The nuts and bolts of how a mutual-fund systematic-investment plan, or SIP, works in your favour
Pondering what an SIP is? Over the last 15 years, everyone who is serious about investing and enhancing their wealth may have encountered the word SIP, one place or another. Worry not. SIP is not some fancy mumbo-jumbo or a sophisticated gizmo, but the initials of a “Systematic Investment Plan”.
It’s actually mutual funds that are instrumental in introducing the word SIP into our lexicon of investment terms.
THE BASICS OF SIP
If we roll back a little, let’s look at the term ‘recurring deposit.’ This is a deposit where you make period and regular investments in a bank or a deposit account. A recurring deposit can be done either monthly or quarterly, which is why it is called a ‘recurring deposit.’
Akin to this, a systematic investment plan is a scheme where you make regular and periodic investments into a mutual fund scheme of your choice. This investment is done either monthly or quarterly. The popular choice with a lot many investors, though, is the monthly option.
In a monthly plan, investors automatically direct their bank accounts to invest a monthly sum in a ‘specific’ fund. The bank transfers the money to the fund you selected, and buys mutual fund units in lieu of the investment amount you made. These units are your investment holdings in the fund.
For every month that you make an investment into the fund, you are credited with mutual fund units in your account.

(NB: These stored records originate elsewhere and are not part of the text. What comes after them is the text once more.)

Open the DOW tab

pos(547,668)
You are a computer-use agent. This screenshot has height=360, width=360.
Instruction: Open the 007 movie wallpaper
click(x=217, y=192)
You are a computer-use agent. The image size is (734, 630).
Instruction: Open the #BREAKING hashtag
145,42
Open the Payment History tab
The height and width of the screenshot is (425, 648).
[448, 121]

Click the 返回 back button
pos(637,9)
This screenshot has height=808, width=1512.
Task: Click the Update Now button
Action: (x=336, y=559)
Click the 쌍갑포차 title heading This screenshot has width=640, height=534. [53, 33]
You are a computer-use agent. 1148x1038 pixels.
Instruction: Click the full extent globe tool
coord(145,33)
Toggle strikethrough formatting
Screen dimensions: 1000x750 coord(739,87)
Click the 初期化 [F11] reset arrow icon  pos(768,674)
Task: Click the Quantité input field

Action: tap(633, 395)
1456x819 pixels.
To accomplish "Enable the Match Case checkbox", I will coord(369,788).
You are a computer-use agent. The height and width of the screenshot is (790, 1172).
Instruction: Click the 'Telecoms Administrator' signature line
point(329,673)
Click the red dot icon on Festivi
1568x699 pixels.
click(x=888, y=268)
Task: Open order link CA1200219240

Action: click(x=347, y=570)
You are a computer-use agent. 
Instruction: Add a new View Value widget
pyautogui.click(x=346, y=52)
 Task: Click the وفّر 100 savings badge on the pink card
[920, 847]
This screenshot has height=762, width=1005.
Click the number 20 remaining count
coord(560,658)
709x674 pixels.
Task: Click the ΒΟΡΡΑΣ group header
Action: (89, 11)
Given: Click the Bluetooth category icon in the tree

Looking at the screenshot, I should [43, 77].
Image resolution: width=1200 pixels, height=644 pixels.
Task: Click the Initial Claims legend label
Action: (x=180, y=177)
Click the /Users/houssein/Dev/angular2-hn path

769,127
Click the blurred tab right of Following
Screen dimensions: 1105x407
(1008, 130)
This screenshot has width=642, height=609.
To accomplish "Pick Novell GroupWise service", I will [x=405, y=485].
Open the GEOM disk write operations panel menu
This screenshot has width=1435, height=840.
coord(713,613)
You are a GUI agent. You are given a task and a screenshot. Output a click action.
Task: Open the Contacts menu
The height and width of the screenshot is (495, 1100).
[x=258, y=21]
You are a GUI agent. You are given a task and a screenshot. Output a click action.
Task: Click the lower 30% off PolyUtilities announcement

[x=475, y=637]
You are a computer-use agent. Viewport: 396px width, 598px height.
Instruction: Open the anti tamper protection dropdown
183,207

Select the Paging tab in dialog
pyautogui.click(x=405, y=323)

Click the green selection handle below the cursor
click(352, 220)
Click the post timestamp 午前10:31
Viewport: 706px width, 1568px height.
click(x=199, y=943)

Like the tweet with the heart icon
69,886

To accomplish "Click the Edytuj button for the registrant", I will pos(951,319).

Hence, the more investments you make, the more mutual fund units you will accumulate.
WHY SIPS ARE A COMFORT
The good thing about starting a SIP account is that it helps even out the ups and downs due to market fluctuations. Equity markets, as we all know, swing either up or down. But a regular SIP can get around this swinging market by accumulating more units of a mutual fund when the market dips or bagging less units when the markets rise.
So, it not only accumulates more and more units at regular intervals in your account, but it averages the price at which you have snagged these units.
For example, if the mutual fund unit value, better-known as net asset value is valued at Rs 100 when you say purchased Rs 10,000 worth of units, you will receive 100 units of the fund in your account. The next month, when the unit value is Rs 105, for a sum of Rs 10,000 you will receive 95.3 units in your account. Again in your next SIP installment, if the unit value is 95, your account will get credited by 105.3 units in your account.
Over time, your unit acquisition price will remain steady, irrespective of market fluctuations. It’s almost impossible to accurately predict how stocks move. But a SIP with its automatic investment feature, will eliminate this uncertainty and marshal up a sizeable amount of units in your SIP account. And before you know it, you would have accumulated a tidy fortune.